Stored data entries
|---|

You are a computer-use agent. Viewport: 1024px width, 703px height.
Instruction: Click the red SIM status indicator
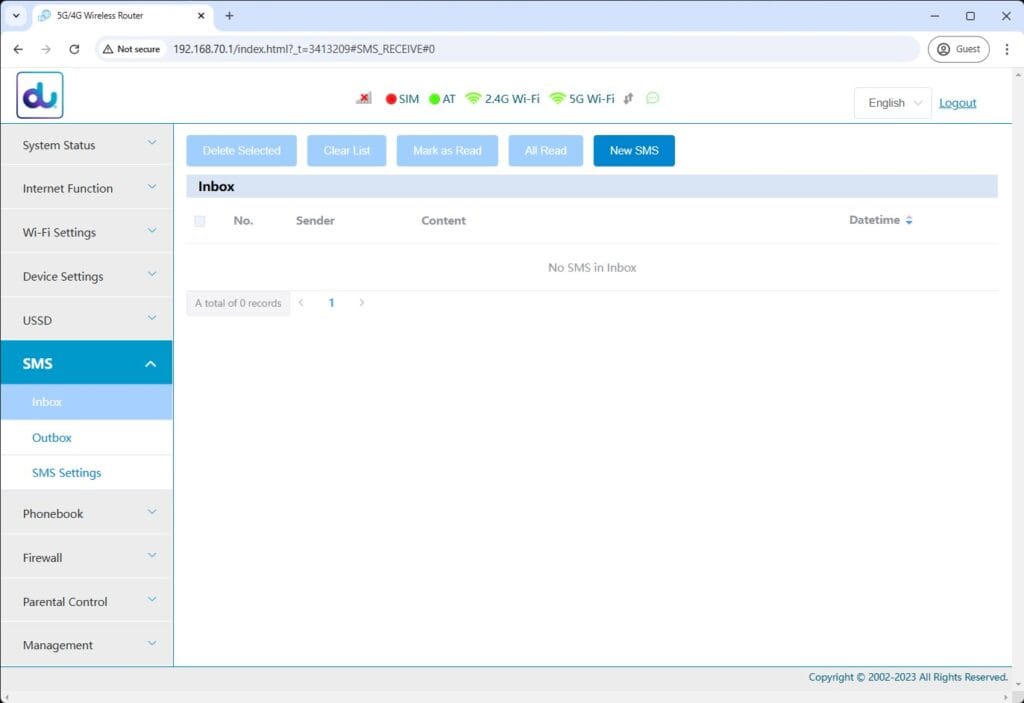tap(391, 99)
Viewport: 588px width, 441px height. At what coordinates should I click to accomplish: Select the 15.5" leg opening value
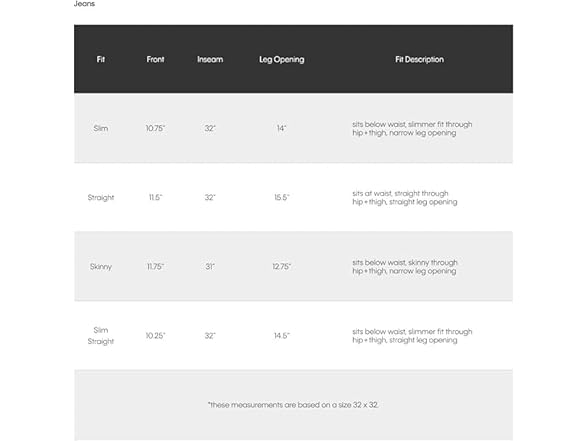pyautogui.click(x=282, y=198)
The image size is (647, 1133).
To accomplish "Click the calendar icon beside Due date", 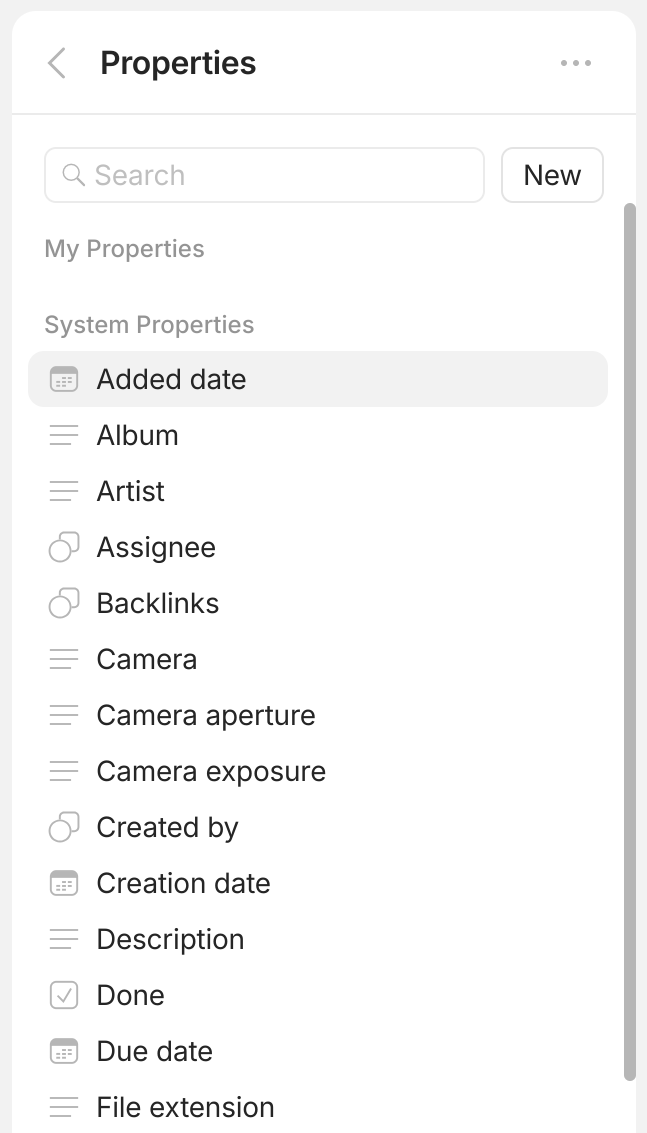I will click(64, 1052).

|---|

» What you should do
Once the line with "Instruction: Click the" has been found above, output that line and every later line exactly, stopping after the line with "The image size is (647, 1133).", and omit the pictures.

» Problem solution
Instruction: Click the red SIM status indicator
tap(391, 99)
Viewport: 588px width, 441px height. At what coordinates should I click to accomplish: Select the 15.5" leg opening value
pyautogui.click(x=282, y=198)
The image size is (647, 1133).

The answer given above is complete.